12. The system of claim 11, wherein the tissue comprises cartilage, and wherein the processor is programmed to operate with regard to the cartilage.

13. The system of claim 12, wherein the processor performs a gross alignment by using a inverse rotation matrix.

14. The system of claim 13, wherein the processor also performs a fine alignment by maximizing a bone-cartilage interface overlap.

15. The system of claim 11, wherein the processor detects the change in thickness point by point over the tissue.

16. The system of claim 15, wherein the processor estimates the variance point by point over the tissue.

17. The system of claim 16, wherein the processor refines the variance map by:

(i) computing a local signal contrast between the tissue and adjacent tissues; and

(ii) adjusting the variance in accordance with a correction factor derived from the local signal contrast.

18. The system of claim 17, wherein the processor computes the map further by:

(iii) dividing the change in thickness by a local pooled estimation of a standard deviation, the local pooled estimation being a function of the adjusted variance.

19. The system of claim 18, wherein the processor further computes at least one of an area, volume and average thickness of a significant change from the map.

20. The system of claim 19, wherein the processor computes a probabilistic distribution function of the change at each region of the tissue.

21. An article of manufacture for analyzing changes in morphology of a tissue in a region of interest in a body, the article of manufacture comprising:

a computer-readable storage medium; and

code for controlling a processor for:

(a) taking first and second images of the region of interest, the first and second images being separated in time;

(b) registering the second image to the first image;

(c) from the first and second images registered in step (b), detecting a change in thickness of the tissue;

(d) from the change in thickness detected in step (c), estimating a variance in the change in thickness; and

(e) from the variance estimated in step (d), computing a map representing the variance.

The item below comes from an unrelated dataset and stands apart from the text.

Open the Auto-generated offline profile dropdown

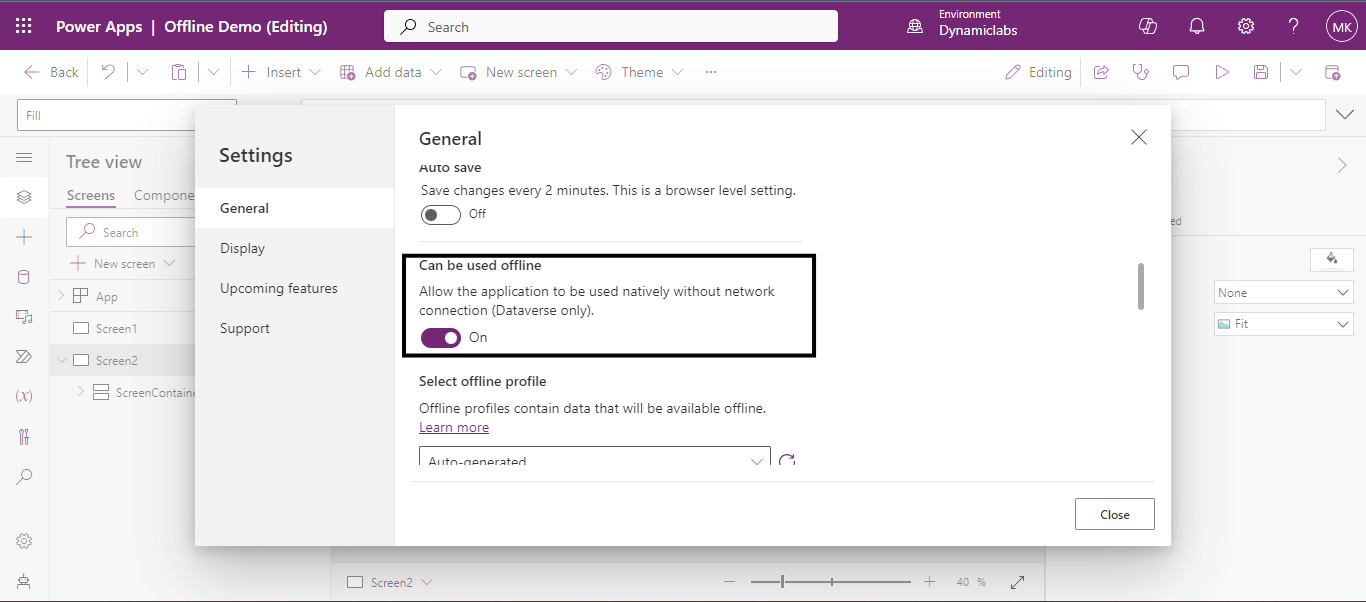tap(594, 459)
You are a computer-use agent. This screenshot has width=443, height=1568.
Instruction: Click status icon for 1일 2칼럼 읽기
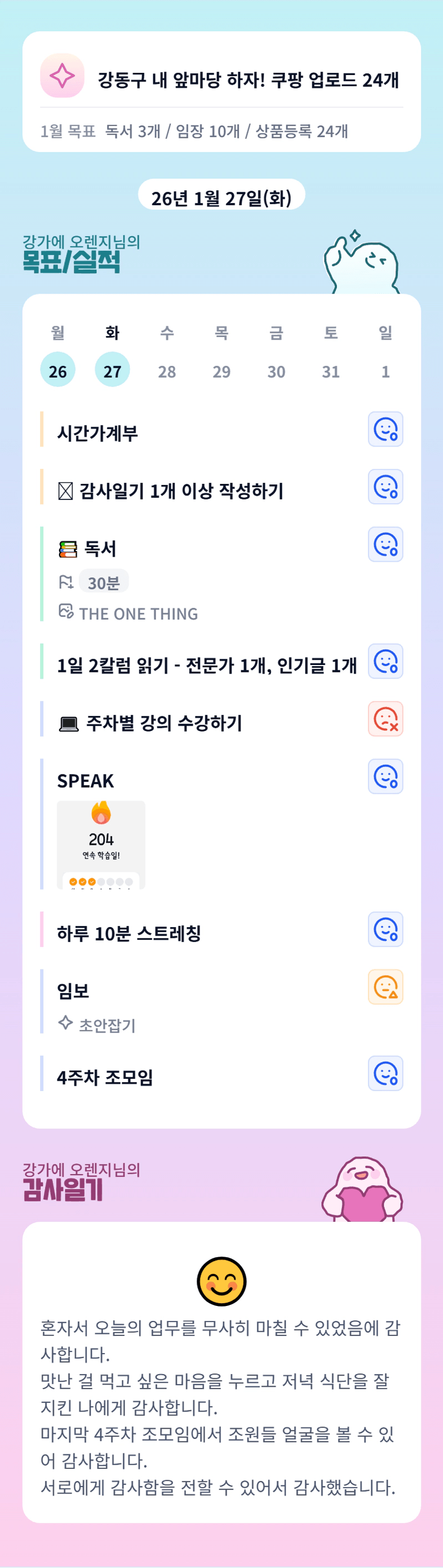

22. The article of manufacture of claim 21, wherein the tissue comprises cartilage, and wherein the code is adapted for use with the cartilage.

23. The article of manufacture of claim 22, wherein step (b) comprises performing a gross alignment by using a inverse rotation matrix.

24. The article of manufacture of claim 23, wherein step (b) further comprises performing a fine alignment by maximizing a bone-cartilage interface overlap.

25. The article of manufacture of claim 21, wherein step (c) is performed point by point over the tissue.

26. The article of manufacture of claim 25, wherein step (d) is also performed point by point over the tissue.

27. The article of manufacture of claim 26, wherein step (e) comprises:

(i) computing a local signal contrast between the tissue and adjacent tissues; and

(ii) adjusting the variance in accordance with a correction factor derived from the local signal contrast.

28. The article of manufacture of claim 7, wherein step (e) further comprises:

(iii) dividing the change in thickness by a local pooled estimation of a standard deviation, the local pooled estimation being a function of the variance adjusted in step (e) (ii).

29. The article of manufacture of claim 28, wherein the code further comprises code for (f) computing at least one of an area, volume and average thickness of a significant change from the map.

30. The article of manufacture of claim 29, wherein the code further comprise code for computing a probabilistic distribution function of the change at each region of the tissue.